TASK GOAL: Do these statements agree with the passage on Martial and the Flavian emperors: (a) Martial published twelve books of epigrams between 86 and 101; (b) the Xenia appeared later than the Apophoreta; (c) Martial appears to have won Domitian's patronage? Answer yes or no for each, quoting the words of the passage that decide it.

TEXT SHOWN:
=-=-=
Until a few years ago the scholarly position on the date and nature of Martial’s debut as a poet was firmly established. The Liber Spectaculorum (“The Book of the Games”) was a collection of epigrams on highlights of gladiatorial games held by a Flavian emperor. The similarities with reports in Dio Cassius (Roman History 66.25) and Suetonius (Life of Titus 7.3) on the games celebrated by Titus during the opening of the Colosseum in 80 led to the conclusion that Martial’s poems must have appeared in a single collection soon after the events they are describing. In the chronology of Martial’s output this was his first published work. Recent research, however, has convincingly argued that some of the poems in the Liber Spectaculorum should be taken to refer to games organized by Domitian between 83 and 85.66 This suggests that, while some of the poems could have been written as early as 80, the Liber Spectaculorum may have appeared as a collection as late as 85 or 86. The idea has already been met with support and seems poised to completely overtake the idea of a publication shortly after the opening of the Colosseum.67 The order in which Martial’s books of epigrams were published is now thought to be as follows. Two books of occasional poetry, the Xenia and the Apophoreta, were published in 83 (Leary, Xenia 13) and 84 or 85 (Leary, Apophoreta 10), respectively. After the Liber Spectaculorum, Martial published twelve books of epigrams between 86 and 101.68
Nero’s suicide in June of 68 was followed by a disruptive and disastrous civil war. Three ambitious senators, Galba, Otho, and Vitellius, only managed to hold on to power for a short period of time before Vespasian, from a family—the Flavii—with roots in rural Umbria, successfully used his legions in Syria to take over absolute control over the Roman Empire and establish a new dynasty. Vespasian is best known for his efforts to bring economic rigor to the Roman Empire after years of extravagance under Nero (Suetonius, Life of Vespasian 23.3; Dio Cassius, Roman History 65.14.5; Juvenal, Satires 14.204–5) and for his lighthearted attitude on his deathbed toward his imminent deification (Suetonius, Life of Vespasian 23.4; Dio Cassius, Roman History 66.17.3).69 The reign of his eldest son Titus (79–81) was marked by two major events: the destruction of Herculaneum, Pompeii, and Stabiae by the eruption of Mount Vesuvius in 79 (Dio Cassius, Roman History 21–23; Suetonius, Life of Titus 8.3–4) and the opening of the Colosseum one year later (Dio Cassius, Roman History 66.25; Suetonius, Life of Titus 7.3). Titus suddenly died in the prime of his life in 81. Martial’s productive and prolific years as a poet coincided with the ten years between 86 and 96, the year in which Titus’ successor, his younger brother Domitian, was assassinated. In this period Martial wrote more than ninety epigrams addressed to Domitian, roughly ten percent of his total output until 96. The vast majority of them praise the emperor for his military successes and his social and moral legislation, usually in combination with an attempt to acquire his financial support. Martial does not seem to have been particularly successful in acquiring the patronage of the emperor and the material advantages that would accrue from such a relationship. That was certainly not for lack of trying. Especially books 5 and 8 feature a large number of poems dedicated to the emperor and the prose letter that serves as the dedication for book 8 is a dapper attempt to persuade Domitian to acknowledge and reward the poet’s eloquent and elegant poetry.
=-=-=
GIVEN MATERIAL:
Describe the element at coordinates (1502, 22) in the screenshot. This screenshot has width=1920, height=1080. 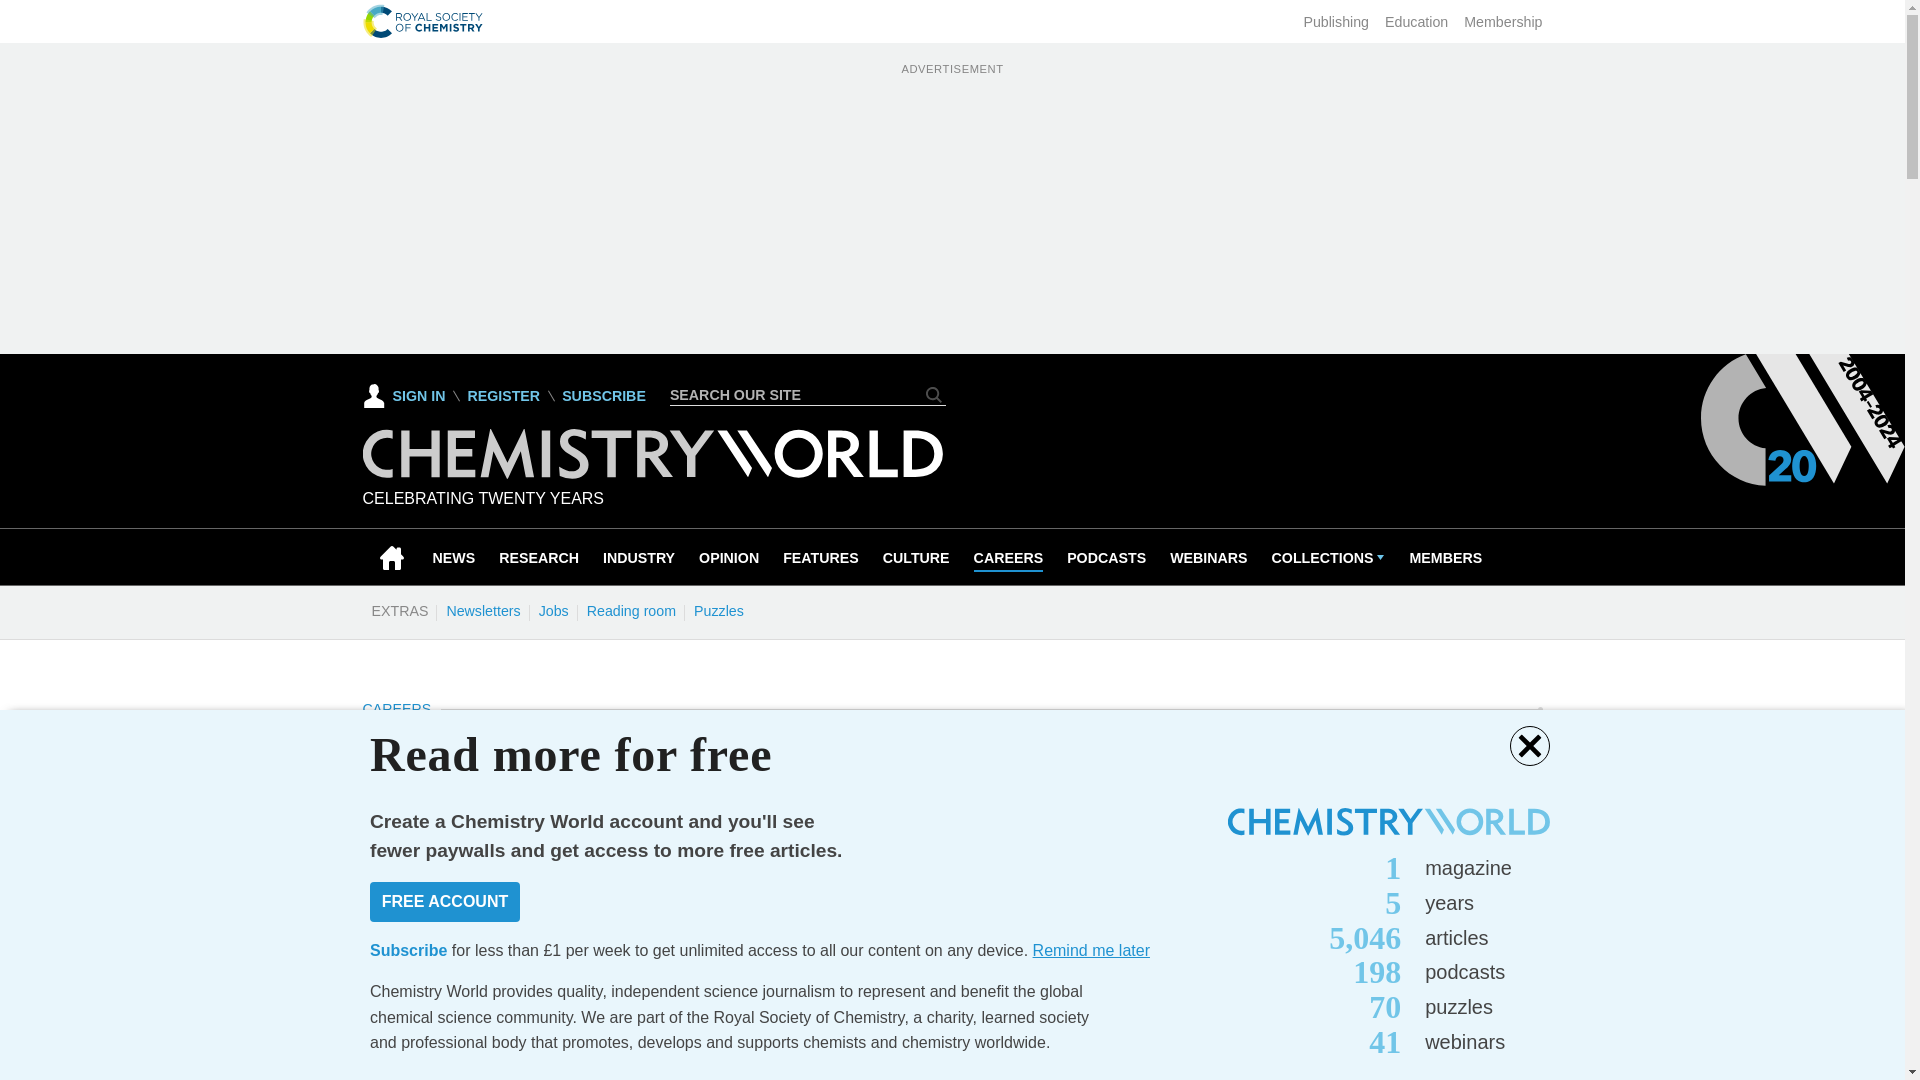
I see `Membership` at that location.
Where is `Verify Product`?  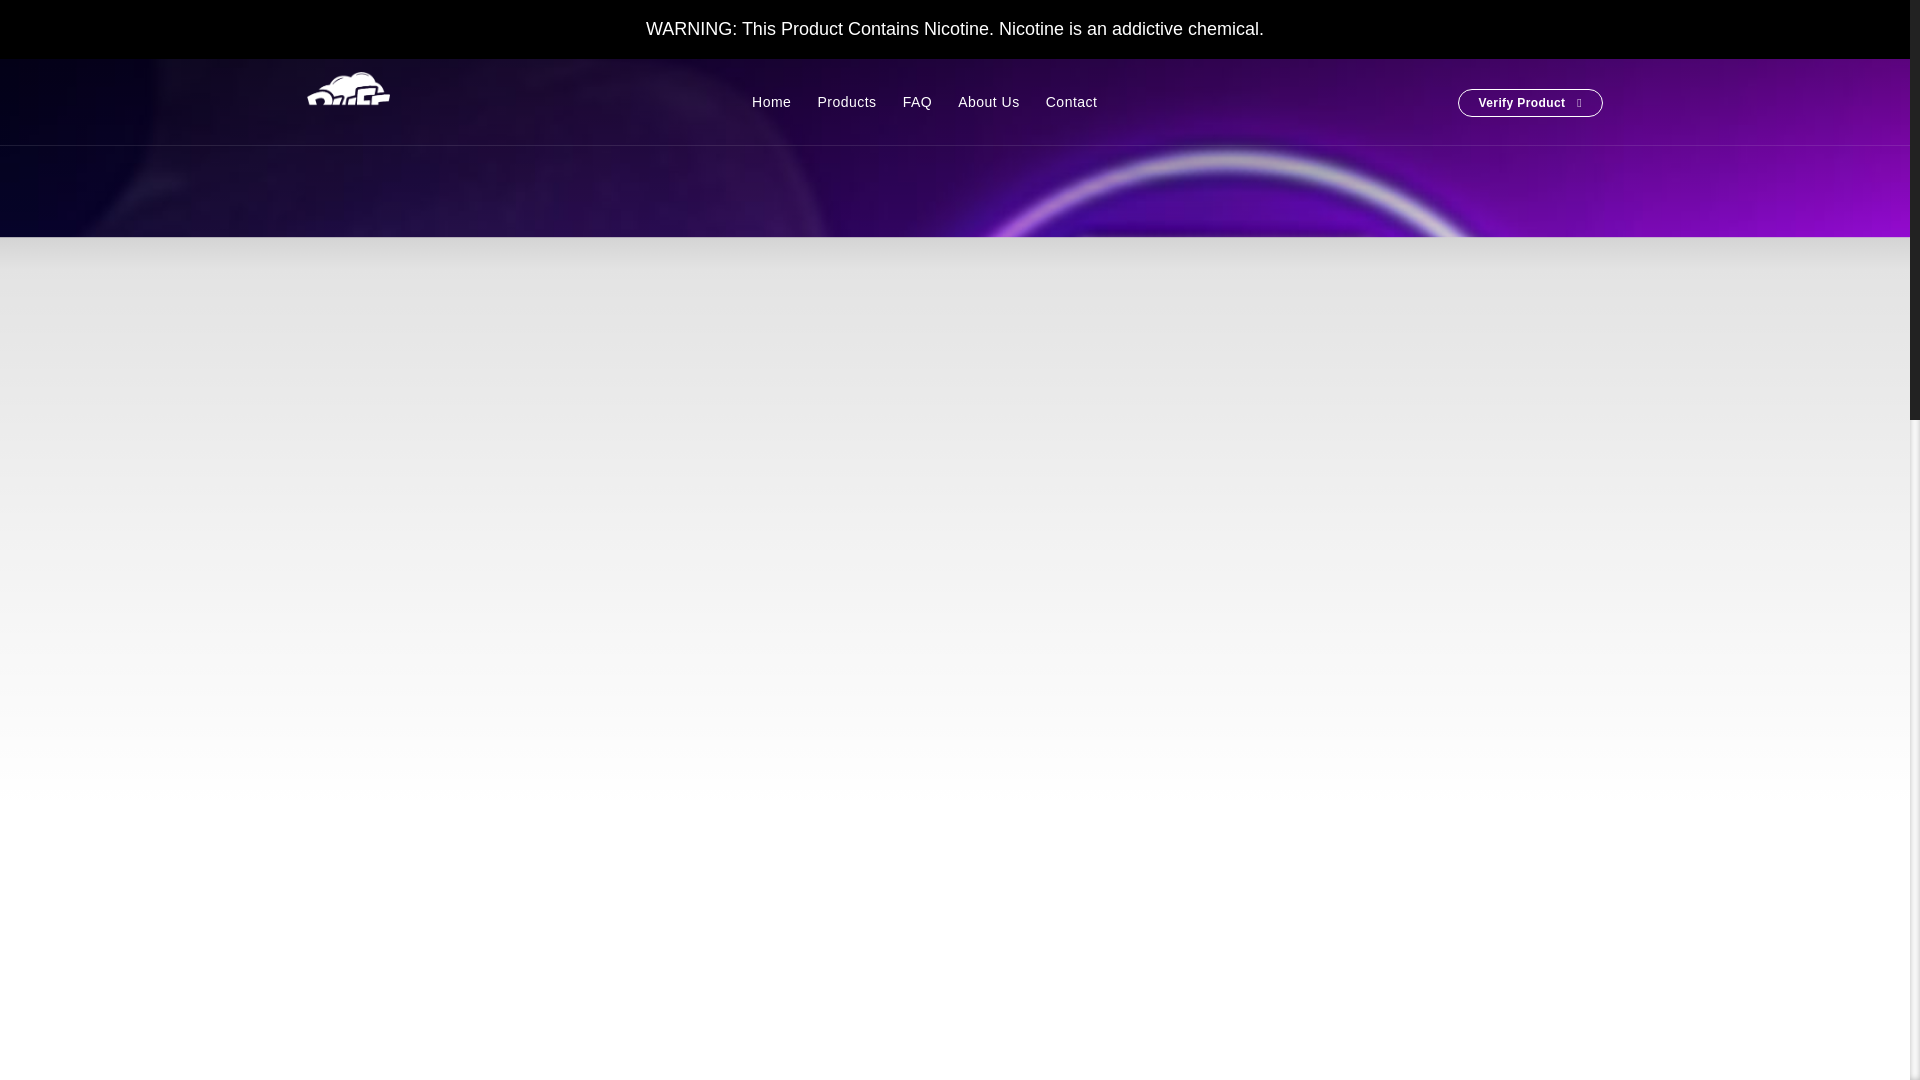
=-=-=
TASK SOLUTION:
(a) Yes: "After the Liber Spectaculorum, Martial published twelve books of epigrams between 86 and 101."
(b) No: "the Xenia and the Apophoreta, were published in 83 (Leary, Xenia 13) and 84 or 85 (Leary, Apophoreta 10), respectively."
(c) No: "Martial does not seem to have been particularly successful in acquiring the patronage of the emperor"